Start Listed entries

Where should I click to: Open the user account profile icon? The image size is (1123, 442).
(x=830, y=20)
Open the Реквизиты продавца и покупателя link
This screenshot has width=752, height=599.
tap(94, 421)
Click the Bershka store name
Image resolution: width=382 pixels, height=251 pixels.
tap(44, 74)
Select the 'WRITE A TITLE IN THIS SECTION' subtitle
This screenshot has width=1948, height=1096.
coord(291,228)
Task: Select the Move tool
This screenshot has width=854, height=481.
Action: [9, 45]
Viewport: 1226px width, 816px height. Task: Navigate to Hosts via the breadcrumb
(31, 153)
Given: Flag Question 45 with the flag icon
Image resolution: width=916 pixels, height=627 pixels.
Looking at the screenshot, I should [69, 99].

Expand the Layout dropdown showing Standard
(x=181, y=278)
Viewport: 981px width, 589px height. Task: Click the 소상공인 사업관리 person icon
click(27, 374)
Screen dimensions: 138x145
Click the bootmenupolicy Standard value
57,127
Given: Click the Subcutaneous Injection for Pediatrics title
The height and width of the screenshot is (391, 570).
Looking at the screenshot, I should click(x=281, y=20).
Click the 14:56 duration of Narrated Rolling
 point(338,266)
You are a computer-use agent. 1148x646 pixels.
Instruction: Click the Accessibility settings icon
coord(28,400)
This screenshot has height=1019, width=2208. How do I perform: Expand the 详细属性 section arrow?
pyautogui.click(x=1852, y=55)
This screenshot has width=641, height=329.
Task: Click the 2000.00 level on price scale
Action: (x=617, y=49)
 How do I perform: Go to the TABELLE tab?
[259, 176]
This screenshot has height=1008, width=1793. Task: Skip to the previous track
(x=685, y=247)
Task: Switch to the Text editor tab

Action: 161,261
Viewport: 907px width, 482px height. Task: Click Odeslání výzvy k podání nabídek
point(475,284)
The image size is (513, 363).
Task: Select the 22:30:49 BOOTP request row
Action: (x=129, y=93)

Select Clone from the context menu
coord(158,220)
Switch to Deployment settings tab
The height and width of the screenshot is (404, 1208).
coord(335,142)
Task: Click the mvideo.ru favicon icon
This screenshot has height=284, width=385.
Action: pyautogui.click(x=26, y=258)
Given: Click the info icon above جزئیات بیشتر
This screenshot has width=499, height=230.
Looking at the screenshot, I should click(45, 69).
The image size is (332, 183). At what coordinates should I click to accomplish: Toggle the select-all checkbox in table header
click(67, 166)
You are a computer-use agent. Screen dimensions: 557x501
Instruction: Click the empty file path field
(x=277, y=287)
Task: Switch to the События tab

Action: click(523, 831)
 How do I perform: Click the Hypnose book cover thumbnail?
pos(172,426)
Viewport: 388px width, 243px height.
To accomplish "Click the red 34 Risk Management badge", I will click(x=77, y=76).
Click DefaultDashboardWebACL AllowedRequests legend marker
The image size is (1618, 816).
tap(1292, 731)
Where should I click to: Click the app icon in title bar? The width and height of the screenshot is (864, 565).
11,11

End Listed entries

▶ [Requirement]:
Number every line of the items above as a list, omitting the blank lines.

▶ [Final result]:
1. Where should I click to: Open the user account profile icon? The image size is (1123, 442).
2. (x=830, y=20)
3. Open the Реквизиты продавца и покупателя link
4. This screenshot has width=752, height=599.
5. tap(94, 421)
6. Click the Bershka store name
7. Image resolution: width=382 pixels, height=251 pixels.
8. tap(44, 74)
9. Select the 'WRITE A TITLE IN THIS SECTION' subtitle
10. This screenshot has width=1948, height=1096.
11. coord(291,228)
12. Task: Select the Move tool
13. This screenshot has width=854, height=481.
14. Action: [9, 45]
15. Viewport: 1226px width, 816px height. Task: Navigate to Hosts via the breadcrumb
16. (31, 153)
17. Given: Flag Question 45 with the flag icon
18. Image resolution: width=916 pixels, height=627 pixels.
19. Looking at the screenshot, I should [69, 99].
20. Expand the Layout dropdown showing Standard
21. (x=181, y=278)
22. Viewport: 981px width, 589px height. Task: Click the 소상공인 사업관리 person icon
23. click(27, 374)
24. Screen dimensions: 138x145
25. Click the bootmenupolicy Standard value
26. 57,127
27. Given: Click the Subcutaneous Injection for Pediatrics title
28. The height and width of the screenshot is (391, 570).
29. Looking at the screenshot, I should click(x=281, y=20).
30. Click the 14:56 duration of Narrated Rolling
31.  point(338,266)
32. You are a computer-use agent. 1148x646 pixels.
33. Instruction: Click the Accessibility settings icon
34. coord(28,400)
35. This screenshot has height=1019, width=2208. How do I perform: Expand the 详细属性 section arrow?
36. pyautogui.click(x=1852, y=55)
37. This screenshot has width=641, height=329.
38. Task: Click the 2000.00 level on price scale
39. Action: (x=617, y=49)
40.  How do I perform: Go to the TABELLE tab?
41. [259, 176]
42. This screenshot has height=1008, width=1793. Task: Skip to the previous track
43. (x=685, y=247)
44. Task: Switch to the Text editor tab
45. Action: 161,261
46. Viewport: 907px width, 482px height. Task: Click Odeslání výzvy k podání nabídek
47. point(475,284)
48. The image size is (513, 363).
49. Task: Select the 22:30:49 BOOTP request row
50. Action: (x=129, y=93)
51. Select Clone from the context menu
52. coord(158,220)
53. Switch to Deployment settings tab
54. The height and width of the screenshot is (404, 1208).
55. coord(335,142)
56. Task: Click the mvideo.ru favicon icon
57. This screenshot has height=284, width=385.
58. Action: pyautogui.click(x=26, y=258)
59. Given: Click the info icon above جزئیات بیشتر
60. This screenshot has width=499, height=230.
61. Looking at the screenshot, I should click(45, 69).
62. The image size is (332, 183). At what coordinates should I click to accomplish: Toggle the select-all checkbox in table header
63. click(67, 166)
64. You are a computer-use agent. Screen dimensions: 557x501
65. Instruction: Click the empty file path field
66. (x=277, y=287)
67. Task: Switch to the События tab
68. Action: click(523, 831)
69.  How do I perform: Click the Hypnose book cover thumbnail?
70. pos(172,426)
71. Viewport: 388px width, 243px height.
72. To accomplish "Click the red 34 Risk Management badge", I will click(x=77, y=76).
73. Click DefaultDashboardWebACL AllowedRequests legend marker
74. The image size is (1618, 816).
75. tap(1292, 731)
76. Where should I click to: Click the app icon in title bar? The width and height of the screenshot is (864, 565).
77. 11,11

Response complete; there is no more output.